The fundamental premise behind the BBD strategy is that investors should purchase or create assets that will act as functional ATMs for life. An asset is defined as something that pays YOU to own IT. Assets can come in many shapes and sizes, the most common are real estate, companies, commodities, stocks & bonds, and intellectual property. There are others as well, some ingenious like a music catalog for example.
Regardless of the asset type, BBD's major function is to amass a significant portion(s) of said asset(s) that you own or control. The ideal holding period is forever because realizing a gain triggers taxation and also loss of that asset. And it also prevents the next, and crucial step, in the BBD approach: Borrow.
Once an asset is secured, then the investor can borrow against it. Typically the borrowing is accomplished via a loan against the underlying value of the asset; for example suppose an investor buys $100,000 worth of stock, typically the brokerage company will allow said investor to borrow up to 50% of that amount on margin. The margin interest, as of now at least, is considered an investment expense and can be "written off" by the investor.

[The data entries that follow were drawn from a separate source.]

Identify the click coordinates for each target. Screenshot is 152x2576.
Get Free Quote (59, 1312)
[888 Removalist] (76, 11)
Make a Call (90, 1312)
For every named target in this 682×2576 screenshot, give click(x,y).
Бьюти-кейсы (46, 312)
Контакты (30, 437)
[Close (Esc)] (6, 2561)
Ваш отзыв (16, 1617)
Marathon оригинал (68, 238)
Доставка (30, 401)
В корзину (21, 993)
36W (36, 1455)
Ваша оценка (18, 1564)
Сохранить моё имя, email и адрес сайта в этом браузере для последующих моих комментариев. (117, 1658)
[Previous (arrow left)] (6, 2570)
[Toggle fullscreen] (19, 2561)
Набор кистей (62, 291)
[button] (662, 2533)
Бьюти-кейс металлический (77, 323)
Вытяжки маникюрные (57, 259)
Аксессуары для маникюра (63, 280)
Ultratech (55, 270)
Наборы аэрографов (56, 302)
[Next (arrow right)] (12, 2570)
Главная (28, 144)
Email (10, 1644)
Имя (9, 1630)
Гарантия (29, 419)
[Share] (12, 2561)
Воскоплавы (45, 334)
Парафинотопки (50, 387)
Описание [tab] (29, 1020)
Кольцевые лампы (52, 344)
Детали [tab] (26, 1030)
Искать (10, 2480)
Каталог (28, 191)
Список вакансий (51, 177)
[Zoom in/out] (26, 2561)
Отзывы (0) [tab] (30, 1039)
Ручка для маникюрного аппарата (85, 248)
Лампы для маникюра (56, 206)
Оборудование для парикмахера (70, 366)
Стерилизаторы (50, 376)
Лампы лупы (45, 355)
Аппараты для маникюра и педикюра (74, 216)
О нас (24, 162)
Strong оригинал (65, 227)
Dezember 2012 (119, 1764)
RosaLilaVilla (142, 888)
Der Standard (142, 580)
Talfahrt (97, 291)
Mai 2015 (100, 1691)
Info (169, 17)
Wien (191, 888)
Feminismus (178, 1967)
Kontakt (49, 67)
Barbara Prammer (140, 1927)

The more an asset is worth, the more an investor can draw on it over time. The entire real estate industry is built on this premise, but in reverse; mortgage ("mort" from the French for "death") companies profit handsomely from lending large amounts of money secured by real estate. The BBD strategy works in the opposite, where the investor is his own bank borrowing against his own assets and paying interest to himself.
The asset(s) might start out small initially, but over time they can grow like mighty redwood trees. Investing, like most of life, is built around a "surviorship bias," ie if you survive past a certain point then you have a good chance of reaching the next point, and so on until what was once a fragile sapling is now a towering, nearly impervious behemoth. If an investor is prudent in his borrowing, the asset(s) can long outlive him.
The final genius of the BBD plan is the "step-up" basis recorded upon the investor's death. Suppose that $100,000 worth of stock was purchased in say 1950 for example. Assuming an annual rate of return of say 8%, upon death that $27,000,000 in stock would have its cost basis "stepped-up" to a cool $27,000,000 for the heirs. And for them, the real gravy train begins because they can now utilize the BBD strategy all over again!